"Oh, I don't give a damn for no damn man that don't give a damn for me!"

Blenham understood and scowled at him; Bill Royce's hesitant soul may have drawn comfort and strength from a sympathy wordlessly expressed. At any rate his reply came suddenly now:

"I've took a good deal off'n you, Blenham," he said quietly. "I'd be glad to take all I could. But a man can't stand everything, no, not even for a absent pal. Like Barbee said, you know where you can go."

Cookie Wilson gasped, his the sole audible comment upon an entirely novel situation. Barbee smiled delightedly. Blenham continued to frown, his scowl subtly altered from fierceness to wonder.

"You'll obey orders," he snapped shortly, "or——"

"I know," replied Royce heavily. "Go to it. All you got to do is fire me."

And now the pure wonder of the moment was that Blenham did not discharge Royce in three words. It was his turn for hesitation, for which there was no explanation forthcoming. Then, gripped by a rage which made him inarticulate,—he whirled upon Barbee.

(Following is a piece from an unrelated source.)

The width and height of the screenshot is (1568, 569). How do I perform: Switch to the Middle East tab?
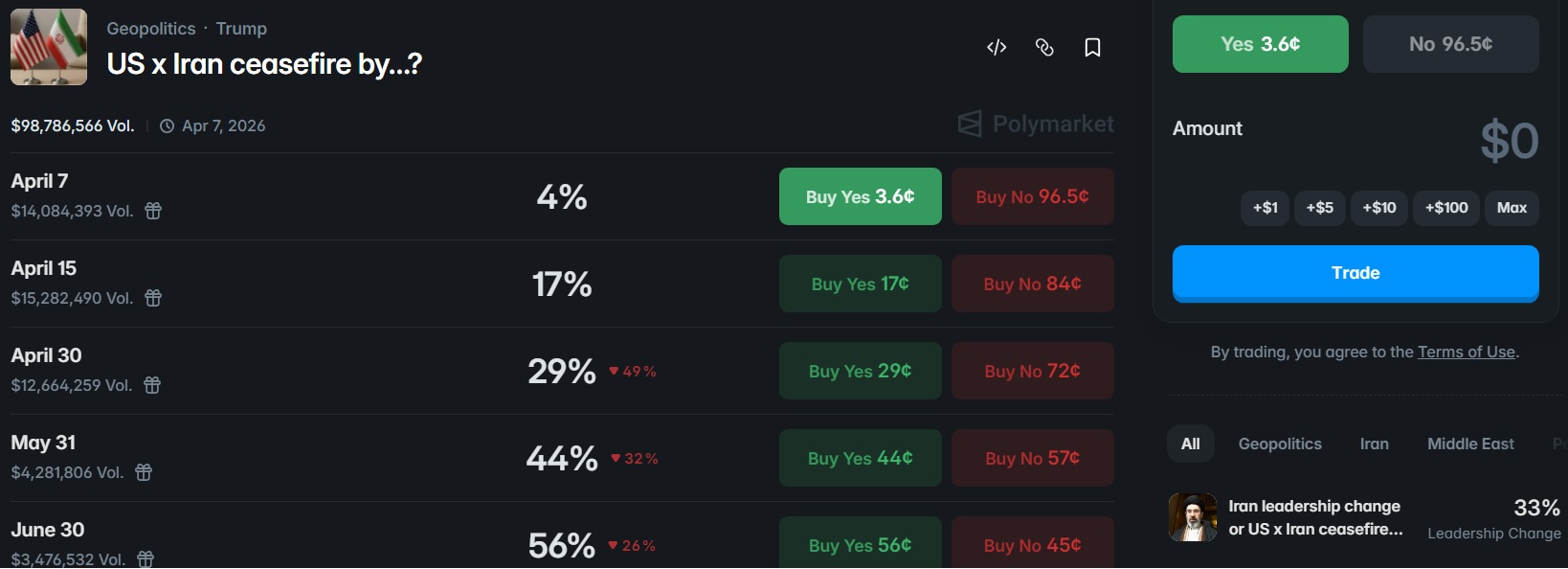click(x=1470, y=444)
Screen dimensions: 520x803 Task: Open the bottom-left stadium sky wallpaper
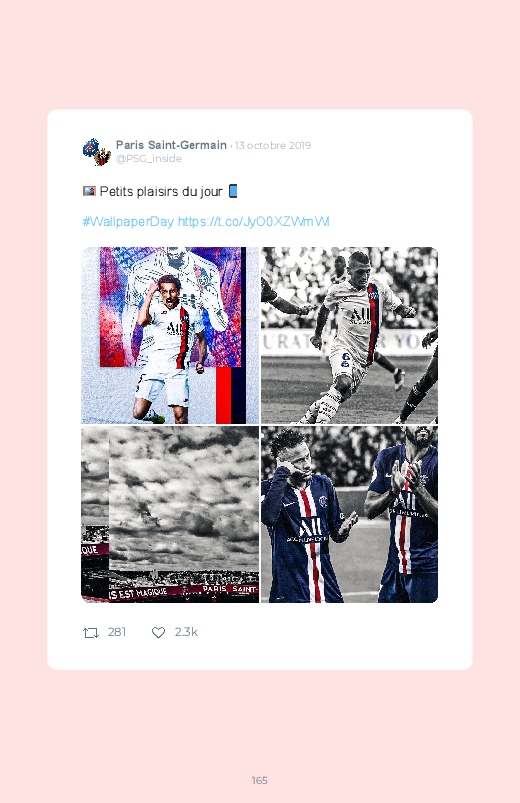[170, 514]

Yellow-haired Barbee at the table promptly stood up, awaiting no second invitation to that look of Blenham's. Were one staging a morality play and in search of the personification of impertinence, he need look no farther than this cocksure youth. He was just at that age when one is determined that there shall be no mistake about his status in the matters of age and worldly experience; in short, something over twenty-one, when the male of the species takes it as the insult of insults to be misjudged a boy. His hair was short—Barbee always kept it close cropped—but for all that it persisted in curling, seeking to express itself in tight little rings everywhere; his eyes were very blue and very innocent, like a young girl's—and he was, all in all, just about as good-for-nothing a young rogue as you could find in a ten days' ride. Which is saying rather a good deal when it be understood that that ten days' ride may be through the cattle country back of San Juan.

"Goin' to eat me alive?" demanded Barbee lightly, "Or roast me first?"

"For two cents," said Blenham slowly, "I'd forget you're just a kid an' slap your face!"